--- Problem statement ---
Would you repeat exactly the part of the listing below that runs from the line containing "Screen dimensions: 1161x488" down to the line containing "Select the Rotate", inclusive, and nothing else?
----------
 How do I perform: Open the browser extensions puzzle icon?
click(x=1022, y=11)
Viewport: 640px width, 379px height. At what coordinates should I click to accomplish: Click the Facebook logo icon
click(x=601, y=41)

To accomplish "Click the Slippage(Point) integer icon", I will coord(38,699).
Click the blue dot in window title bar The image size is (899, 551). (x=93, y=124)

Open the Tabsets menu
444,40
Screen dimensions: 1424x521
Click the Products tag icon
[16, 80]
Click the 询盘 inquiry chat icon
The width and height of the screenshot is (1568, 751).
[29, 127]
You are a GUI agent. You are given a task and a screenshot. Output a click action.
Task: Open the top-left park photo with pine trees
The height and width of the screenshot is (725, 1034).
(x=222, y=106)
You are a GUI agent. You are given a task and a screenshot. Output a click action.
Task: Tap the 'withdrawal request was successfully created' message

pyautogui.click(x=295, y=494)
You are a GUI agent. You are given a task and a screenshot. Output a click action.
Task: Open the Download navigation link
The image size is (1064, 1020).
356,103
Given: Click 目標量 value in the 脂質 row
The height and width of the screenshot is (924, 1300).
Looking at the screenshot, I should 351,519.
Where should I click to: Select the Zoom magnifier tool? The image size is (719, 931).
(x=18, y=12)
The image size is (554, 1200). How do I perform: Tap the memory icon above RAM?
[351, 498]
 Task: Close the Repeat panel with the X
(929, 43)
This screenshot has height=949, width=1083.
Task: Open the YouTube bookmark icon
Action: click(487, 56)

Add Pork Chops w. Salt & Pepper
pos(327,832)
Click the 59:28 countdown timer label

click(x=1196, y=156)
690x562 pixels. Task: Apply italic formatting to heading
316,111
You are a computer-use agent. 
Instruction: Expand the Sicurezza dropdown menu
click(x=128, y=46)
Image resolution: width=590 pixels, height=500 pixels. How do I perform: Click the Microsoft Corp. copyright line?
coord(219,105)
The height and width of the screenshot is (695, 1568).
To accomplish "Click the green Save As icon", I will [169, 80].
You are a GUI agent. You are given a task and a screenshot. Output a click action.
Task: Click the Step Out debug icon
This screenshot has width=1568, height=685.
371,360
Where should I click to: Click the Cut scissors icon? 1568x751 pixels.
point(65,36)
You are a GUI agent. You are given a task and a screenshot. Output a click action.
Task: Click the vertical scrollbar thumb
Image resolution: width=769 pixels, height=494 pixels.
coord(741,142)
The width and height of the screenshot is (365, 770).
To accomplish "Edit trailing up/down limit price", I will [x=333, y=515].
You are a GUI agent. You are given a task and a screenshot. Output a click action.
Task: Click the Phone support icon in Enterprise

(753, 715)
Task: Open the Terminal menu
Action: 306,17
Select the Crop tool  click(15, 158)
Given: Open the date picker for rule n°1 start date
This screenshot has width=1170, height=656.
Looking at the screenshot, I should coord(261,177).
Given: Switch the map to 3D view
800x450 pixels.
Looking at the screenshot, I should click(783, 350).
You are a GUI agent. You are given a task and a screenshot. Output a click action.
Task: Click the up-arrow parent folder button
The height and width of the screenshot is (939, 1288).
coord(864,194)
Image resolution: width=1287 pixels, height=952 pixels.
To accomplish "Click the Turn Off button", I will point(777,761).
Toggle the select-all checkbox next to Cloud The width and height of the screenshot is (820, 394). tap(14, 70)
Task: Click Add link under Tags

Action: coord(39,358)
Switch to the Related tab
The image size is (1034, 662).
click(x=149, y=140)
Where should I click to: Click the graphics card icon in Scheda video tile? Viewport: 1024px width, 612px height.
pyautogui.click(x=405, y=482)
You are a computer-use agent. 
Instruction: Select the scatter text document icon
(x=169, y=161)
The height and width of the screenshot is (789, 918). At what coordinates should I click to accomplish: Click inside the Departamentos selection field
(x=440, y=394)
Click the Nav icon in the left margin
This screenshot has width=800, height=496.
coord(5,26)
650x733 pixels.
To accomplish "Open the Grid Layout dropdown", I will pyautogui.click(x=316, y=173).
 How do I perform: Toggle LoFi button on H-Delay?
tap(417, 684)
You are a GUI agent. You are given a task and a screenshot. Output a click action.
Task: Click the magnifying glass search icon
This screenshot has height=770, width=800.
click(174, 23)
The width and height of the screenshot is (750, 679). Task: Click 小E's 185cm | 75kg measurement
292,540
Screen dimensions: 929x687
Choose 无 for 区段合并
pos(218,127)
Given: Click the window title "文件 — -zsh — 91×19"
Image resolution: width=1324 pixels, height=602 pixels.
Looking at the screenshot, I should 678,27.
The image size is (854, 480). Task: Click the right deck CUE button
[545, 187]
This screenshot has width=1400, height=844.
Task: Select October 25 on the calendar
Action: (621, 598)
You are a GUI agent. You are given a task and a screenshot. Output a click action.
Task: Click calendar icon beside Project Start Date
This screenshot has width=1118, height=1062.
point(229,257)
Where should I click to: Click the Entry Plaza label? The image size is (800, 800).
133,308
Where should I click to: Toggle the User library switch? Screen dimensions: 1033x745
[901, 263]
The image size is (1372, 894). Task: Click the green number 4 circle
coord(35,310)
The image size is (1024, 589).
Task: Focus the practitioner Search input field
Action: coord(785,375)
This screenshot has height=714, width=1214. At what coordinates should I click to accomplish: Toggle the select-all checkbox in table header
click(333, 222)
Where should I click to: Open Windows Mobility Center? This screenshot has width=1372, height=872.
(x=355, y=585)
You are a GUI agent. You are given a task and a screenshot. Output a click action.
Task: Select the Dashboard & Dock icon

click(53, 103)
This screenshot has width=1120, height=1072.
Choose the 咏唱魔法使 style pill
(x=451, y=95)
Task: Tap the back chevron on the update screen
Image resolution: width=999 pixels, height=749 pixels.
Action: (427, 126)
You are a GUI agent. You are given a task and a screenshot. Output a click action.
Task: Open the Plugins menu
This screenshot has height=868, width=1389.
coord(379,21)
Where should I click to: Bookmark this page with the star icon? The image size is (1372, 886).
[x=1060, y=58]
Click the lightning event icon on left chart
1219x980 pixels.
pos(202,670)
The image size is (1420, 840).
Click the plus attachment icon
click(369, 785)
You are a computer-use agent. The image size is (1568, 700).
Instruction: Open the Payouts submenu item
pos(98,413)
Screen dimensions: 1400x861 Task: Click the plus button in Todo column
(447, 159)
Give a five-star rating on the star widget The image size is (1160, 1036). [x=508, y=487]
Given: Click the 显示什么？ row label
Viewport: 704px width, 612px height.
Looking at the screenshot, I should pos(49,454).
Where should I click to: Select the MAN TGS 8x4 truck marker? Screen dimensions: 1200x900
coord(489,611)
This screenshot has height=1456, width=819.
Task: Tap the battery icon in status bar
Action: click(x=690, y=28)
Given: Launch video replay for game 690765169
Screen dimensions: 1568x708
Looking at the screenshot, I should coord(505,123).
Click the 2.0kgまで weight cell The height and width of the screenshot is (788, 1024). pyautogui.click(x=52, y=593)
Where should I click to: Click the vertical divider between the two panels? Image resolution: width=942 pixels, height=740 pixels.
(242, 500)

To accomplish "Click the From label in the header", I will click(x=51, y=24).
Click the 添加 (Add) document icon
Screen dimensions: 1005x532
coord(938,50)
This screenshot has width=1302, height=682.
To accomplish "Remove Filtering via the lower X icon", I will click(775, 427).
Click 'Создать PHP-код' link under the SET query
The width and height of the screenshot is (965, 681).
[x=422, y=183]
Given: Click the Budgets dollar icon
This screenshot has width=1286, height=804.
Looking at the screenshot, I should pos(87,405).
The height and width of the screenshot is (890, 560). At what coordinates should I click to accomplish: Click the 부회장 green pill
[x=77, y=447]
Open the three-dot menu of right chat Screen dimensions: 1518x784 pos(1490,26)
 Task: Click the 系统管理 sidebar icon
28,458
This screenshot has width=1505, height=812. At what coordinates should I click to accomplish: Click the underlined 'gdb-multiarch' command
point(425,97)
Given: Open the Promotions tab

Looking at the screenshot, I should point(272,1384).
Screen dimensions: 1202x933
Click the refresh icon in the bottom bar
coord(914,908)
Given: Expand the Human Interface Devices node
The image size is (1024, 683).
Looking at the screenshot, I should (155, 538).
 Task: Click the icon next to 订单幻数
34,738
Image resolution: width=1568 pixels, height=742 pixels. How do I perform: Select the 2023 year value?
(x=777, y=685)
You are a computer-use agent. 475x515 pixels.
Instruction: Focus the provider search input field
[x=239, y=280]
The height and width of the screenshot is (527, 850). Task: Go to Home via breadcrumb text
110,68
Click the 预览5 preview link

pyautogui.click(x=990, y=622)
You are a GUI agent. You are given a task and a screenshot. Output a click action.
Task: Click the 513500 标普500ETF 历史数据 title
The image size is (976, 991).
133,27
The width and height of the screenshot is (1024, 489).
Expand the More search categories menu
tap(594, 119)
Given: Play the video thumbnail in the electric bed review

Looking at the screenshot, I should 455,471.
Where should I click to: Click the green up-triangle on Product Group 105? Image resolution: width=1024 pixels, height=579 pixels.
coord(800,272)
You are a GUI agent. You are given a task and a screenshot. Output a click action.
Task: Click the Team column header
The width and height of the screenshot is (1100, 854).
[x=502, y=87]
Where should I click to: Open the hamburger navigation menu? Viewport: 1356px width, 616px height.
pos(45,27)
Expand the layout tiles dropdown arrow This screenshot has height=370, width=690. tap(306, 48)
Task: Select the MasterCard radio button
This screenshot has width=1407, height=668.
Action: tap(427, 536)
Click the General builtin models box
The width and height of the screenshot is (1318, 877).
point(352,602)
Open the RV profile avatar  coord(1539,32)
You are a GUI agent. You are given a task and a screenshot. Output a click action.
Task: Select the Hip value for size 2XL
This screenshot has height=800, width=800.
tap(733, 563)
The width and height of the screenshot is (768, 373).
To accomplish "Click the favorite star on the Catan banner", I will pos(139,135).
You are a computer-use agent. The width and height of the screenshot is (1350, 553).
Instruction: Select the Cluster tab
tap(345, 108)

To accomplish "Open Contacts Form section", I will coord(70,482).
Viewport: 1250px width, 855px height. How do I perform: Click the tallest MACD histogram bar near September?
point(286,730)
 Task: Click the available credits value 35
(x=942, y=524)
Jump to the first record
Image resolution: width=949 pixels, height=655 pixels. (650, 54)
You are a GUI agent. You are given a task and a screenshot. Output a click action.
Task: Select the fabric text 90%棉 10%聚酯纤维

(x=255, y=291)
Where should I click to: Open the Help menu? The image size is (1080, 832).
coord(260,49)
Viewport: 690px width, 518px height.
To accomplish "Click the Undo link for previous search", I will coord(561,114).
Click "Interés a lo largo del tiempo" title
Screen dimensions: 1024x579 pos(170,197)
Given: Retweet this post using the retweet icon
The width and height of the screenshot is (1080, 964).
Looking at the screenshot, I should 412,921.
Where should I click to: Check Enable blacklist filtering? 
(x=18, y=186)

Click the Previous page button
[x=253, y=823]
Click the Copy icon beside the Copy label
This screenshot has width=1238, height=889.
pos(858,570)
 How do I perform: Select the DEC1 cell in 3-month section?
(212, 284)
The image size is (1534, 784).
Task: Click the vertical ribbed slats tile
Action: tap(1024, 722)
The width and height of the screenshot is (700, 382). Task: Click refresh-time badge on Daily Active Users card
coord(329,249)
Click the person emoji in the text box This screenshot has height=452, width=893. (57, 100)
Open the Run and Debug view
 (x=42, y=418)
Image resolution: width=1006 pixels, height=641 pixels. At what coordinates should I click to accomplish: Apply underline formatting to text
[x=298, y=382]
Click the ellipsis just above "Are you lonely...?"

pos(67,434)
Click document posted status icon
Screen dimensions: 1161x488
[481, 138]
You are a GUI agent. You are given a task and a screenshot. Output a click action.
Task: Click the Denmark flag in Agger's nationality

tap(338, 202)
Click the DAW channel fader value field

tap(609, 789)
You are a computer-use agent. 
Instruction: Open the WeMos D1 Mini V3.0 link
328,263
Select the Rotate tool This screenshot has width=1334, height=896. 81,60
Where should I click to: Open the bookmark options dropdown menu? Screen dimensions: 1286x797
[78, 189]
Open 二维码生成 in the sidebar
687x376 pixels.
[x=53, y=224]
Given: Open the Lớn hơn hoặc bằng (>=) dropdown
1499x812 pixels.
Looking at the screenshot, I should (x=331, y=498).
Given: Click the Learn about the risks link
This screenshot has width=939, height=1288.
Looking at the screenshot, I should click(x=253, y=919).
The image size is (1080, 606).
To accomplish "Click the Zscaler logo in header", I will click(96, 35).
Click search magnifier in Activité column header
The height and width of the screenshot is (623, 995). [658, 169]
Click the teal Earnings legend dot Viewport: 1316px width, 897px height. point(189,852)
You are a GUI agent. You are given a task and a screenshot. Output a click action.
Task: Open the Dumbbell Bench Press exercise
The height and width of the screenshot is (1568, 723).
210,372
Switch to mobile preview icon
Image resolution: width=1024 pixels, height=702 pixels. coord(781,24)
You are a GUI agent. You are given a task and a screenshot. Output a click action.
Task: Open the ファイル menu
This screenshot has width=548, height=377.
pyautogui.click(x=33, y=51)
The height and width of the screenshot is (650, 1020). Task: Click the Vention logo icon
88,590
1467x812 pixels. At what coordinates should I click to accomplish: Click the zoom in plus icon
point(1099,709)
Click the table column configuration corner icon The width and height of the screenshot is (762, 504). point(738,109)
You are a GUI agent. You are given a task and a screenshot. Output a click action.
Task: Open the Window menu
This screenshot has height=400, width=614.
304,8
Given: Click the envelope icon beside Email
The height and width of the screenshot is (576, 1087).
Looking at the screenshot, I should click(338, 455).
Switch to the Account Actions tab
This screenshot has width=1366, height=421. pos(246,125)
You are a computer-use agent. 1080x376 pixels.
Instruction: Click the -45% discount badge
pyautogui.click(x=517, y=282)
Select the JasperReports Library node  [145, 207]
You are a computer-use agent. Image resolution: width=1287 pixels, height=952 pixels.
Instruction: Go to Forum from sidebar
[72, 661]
----------
--- Expected answer ---
Screen dimensions: 1161x488
[481, 138]
You are a GUI agent. You are given a task and a screenshot. Output a click action.
Task: Click the Denmark flag in Agger's nationality

tap(338, 202)
Click the DAW channel fader value field

tap(609, 789)
You are a computer-use agent. 
Instruction: Open the WeMos D1 Mini V3.0 link
328,263
Select the Rotate tool This screenshot has width=1334, height=896. 81,60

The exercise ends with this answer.